FitCheck spec parser (Qwen3-1.7B LoRA)

Turns messy human descriptions of computers — "my dad's old Dell, i5, 16 gigs, some nvidia card" — into the structured spec JSON used by FitCheck, the honest "what AI can your computer run" advisor. This powers its paste box.

The rule it is trained toward: missing information should become null, not a guess. It is tuned to prefer null over inventing, and does so far more than the base model, but it is not perfect: on a builder-blind sealed test it still invents a value about 18% of the time it should say null (vs 37% for the base model). See Evaluation for the honest numbers.

Training data: grounded, not synthetic-echo

Labels are never model-generated: every training example starts from a real machine (GPUs + VRAM from a mix of vendor pages and community-compiled spec tables, e.g. canirun.ai; 212 cards + Apple chips); only the phrasing varies, across ~24 registers mimicking how people actually write (casual chat, dxdiag dumps, Task Manager paste, seller listings, consoles, comparisons, half-remembered specs, several languages). ~39% of examples have no GPU to extract — the don't-invent cases. Trained with Unsloth (bf16 LoRA, completion-only loss) on a single RTX 5090 laptop.

Evaluation

Dev set (human-written, builder-iterated, optimistic)
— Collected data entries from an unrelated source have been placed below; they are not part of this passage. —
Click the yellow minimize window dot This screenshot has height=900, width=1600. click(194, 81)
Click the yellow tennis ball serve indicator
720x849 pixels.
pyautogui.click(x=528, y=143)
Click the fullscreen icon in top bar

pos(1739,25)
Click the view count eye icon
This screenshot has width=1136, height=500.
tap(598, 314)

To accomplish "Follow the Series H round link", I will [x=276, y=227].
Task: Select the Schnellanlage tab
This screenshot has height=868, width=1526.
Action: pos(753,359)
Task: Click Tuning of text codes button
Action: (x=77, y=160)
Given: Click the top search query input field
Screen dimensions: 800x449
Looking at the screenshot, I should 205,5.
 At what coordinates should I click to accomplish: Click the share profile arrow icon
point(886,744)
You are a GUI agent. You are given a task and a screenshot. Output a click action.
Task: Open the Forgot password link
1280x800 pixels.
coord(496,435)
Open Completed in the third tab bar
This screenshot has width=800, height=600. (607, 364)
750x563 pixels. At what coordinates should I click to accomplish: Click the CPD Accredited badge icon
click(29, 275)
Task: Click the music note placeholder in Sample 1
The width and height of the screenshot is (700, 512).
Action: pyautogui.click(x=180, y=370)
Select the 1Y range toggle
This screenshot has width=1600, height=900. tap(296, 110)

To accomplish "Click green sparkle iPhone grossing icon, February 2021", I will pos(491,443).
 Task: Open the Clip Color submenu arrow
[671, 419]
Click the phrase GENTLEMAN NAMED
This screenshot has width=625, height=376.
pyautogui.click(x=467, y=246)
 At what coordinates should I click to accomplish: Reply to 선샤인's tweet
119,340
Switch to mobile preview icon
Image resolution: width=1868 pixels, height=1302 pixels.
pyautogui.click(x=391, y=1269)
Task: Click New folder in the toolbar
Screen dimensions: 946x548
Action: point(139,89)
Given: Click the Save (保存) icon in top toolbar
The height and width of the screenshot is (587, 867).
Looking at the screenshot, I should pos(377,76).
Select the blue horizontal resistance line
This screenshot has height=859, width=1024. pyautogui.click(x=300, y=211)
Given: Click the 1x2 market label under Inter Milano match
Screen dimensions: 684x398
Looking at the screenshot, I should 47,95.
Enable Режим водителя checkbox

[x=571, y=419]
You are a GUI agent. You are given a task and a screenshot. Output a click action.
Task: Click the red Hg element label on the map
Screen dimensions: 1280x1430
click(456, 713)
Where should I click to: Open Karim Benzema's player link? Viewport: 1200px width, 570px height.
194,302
Evaluated on a 45-example human-written dev set (never generator output; multilingual, consoles, buying-intent traps, pure refusals). The builder iterated against this set, so these are dev numbers, optimistically biased by adaptive iteration and labelled as such:

round	field accuracy	invented-field rate (hallucination)
1	77.3%	32.5%
3 (answer-only loss + explicit rules)	85.8%	12.0%
5 (final)	91.6%	1.2%

Sealed test (builder-blind, evaluated once), the honest number

A 40-example sealed test, generated by a separate LLM that never saw the training data and evaluated exactly once (machine-generated, so labelled as such rather than human-written), checked for zero overlap with train and dev:

model	field accuracy	invented-field rate
base Qwen3-1.7B, zero-shot	71.5%	37.1%
this LoRA	88.0%	17.7%

The LoRA clearly beats the base model (accuracy +16.5 points, invented rate roughly halved), but it does NOT clear the ship gate's under-5% invented-field target on builder-blind data: the real hallucination rate is about 18%, far above the 1.2% the adaptively-iterated dev set suggested. Reported unedited, because catching exactly that optimism is what a sealed test is for.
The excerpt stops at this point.